In a recent hearing, House Oversight and Government Reform Committee chairman Rep. Jason Chaffetz (R-Utah), tried to slam Planned Parenthood President Cecile Richards using an infographic that he claimed showed a huge drop in the number of breast exams and a sharp increase in the number of abortions between 2006 and 2013. The chart Chaffetz displayed, however, was actually from an anti-abortion group which had misleadingly manipulated the data. Unfortunately for Chaffetz, who announced this week that he would be running for the soon-to-be-vacated House Speaker seat, EMILY's List wasn't content to let the gaffe slip by.
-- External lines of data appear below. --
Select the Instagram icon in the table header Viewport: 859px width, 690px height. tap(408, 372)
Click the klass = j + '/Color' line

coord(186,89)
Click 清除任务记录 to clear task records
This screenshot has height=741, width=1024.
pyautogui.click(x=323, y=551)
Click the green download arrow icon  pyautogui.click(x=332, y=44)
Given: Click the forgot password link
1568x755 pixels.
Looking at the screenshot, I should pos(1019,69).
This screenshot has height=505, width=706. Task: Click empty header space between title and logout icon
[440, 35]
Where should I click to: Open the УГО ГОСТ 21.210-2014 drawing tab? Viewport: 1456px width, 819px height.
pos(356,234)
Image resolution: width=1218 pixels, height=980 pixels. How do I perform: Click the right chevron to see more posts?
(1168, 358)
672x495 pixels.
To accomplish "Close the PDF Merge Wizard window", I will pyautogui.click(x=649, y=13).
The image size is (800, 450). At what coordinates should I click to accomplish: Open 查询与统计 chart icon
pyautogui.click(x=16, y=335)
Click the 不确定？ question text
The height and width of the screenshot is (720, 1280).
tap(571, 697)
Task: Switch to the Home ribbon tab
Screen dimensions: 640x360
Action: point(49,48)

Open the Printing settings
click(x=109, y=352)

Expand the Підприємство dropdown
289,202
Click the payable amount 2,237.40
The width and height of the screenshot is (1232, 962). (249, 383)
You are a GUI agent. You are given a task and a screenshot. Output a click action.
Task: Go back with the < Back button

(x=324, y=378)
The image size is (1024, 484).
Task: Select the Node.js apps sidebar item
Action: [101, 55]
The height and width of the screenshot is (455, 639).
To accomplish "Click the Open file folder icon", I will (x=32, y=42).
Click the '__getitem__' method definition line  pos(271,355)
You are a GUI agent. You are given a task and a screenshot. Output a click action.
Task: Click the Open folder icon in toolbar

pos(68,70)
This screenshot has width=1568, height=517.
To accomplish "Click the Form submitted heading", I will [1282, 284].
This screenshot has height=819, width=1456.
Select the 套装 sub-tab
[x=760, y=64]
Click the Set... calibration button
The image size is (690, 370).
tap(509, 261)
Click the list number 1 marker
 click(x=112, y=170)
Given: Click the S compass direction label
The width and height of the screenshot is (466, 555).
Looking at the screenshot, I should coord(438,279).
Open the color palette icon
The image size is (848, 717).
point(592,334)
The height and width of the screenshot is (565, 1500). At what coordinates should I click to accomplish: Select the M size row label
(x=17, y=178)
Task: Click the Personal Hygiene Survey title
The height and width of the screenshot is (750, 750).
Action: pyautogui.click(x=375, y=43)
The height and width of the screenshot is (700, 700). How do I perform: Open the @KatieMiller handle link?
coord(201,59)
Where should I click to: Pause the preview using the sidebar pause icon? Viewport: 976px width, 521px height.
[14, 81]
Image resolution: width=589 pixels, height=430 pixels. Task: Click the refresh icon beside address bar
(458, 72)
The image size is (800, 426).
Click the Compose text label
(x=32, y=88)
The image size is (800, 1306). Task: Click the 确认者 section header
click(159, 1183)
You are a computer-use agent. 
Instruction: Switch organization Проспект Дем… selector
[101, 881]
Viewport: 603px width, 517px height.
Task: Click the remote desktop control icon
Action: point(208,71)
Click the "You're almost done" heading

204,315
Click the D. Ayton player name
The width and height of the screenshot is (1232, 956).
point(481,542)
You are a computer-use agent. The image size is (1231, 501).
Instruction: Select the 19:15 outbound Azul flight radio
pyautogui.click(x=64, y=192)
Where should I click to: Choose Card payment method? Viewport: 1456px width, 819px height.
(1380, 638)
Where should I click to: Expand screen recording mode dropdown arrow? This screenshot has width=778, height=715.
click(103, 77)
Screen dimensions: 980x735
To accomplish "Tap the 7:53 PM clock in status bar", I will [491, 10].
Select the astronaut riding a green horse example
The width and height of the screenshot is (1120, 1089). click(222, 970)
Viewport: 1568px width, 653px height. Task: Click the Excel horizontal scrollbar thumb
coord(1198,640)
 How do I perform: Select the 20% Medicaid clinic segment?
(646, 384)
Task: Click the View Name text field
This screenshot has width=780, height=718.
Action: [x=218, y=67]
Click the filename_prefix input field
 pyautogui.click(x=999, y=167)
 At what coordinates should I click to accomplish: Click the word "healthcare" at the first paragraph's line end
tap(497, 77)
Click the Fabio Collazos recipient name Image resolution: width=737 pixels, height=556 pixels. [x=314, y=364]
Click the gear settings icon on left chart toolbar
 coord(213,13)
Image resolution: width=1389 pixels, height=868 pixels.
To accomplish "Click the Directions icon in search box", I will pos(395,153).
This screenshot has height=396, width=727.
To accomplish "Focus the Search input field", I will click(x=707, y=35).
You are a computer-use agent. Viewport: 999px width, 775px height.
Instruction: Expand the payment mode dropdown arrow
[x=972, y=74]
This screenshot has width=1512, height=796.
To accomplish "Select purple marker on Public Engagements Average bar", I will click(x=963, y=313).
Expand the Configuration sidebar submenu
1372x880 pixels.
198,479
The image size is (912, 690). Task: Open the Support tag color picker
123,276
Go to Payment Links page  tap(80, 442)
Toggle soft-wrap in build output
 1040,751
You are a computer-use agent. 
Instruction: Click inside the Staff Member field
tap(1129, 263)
They used the slip-up to create a hilarious and especially pertinent graph of their own.

"In the same vein of Chaffetz's 'misleading' and 'ethically wrong' graph ... we've created a new graph — this one showing Chaffetz's House leadership trajectory," the group explained in an email to Bustle.

Chaffetz first announced his bid for the speakership on Sunday, in the wake of current House Speaker John Boehner's announcement that he would be stepping down from the position and his congressional seat at the end of October. And though he claimed in an interview with Fox News Sunday that he could "bridge that divide between ... more centrist members and some of the more far-right-wing members" of the Republican Party, his recent gaffe threw that decision into a definitively negative light.

The original graph to which Chaffetz had referred at the September 29 Planned Parenthood hearing was culled from the lobbyist and advocacy group Americans United for Life. Though the numbers on the infographic themselves were not necessarily wrong, the manner in which they were presented was especially confounding. For one thing, the graph was conspicuously missing a y-axis. So while the rate over time of both the numbers of abortions and cancer screenings was correct, the giant "X" the two trajectory arrows formed was blatantly misleading.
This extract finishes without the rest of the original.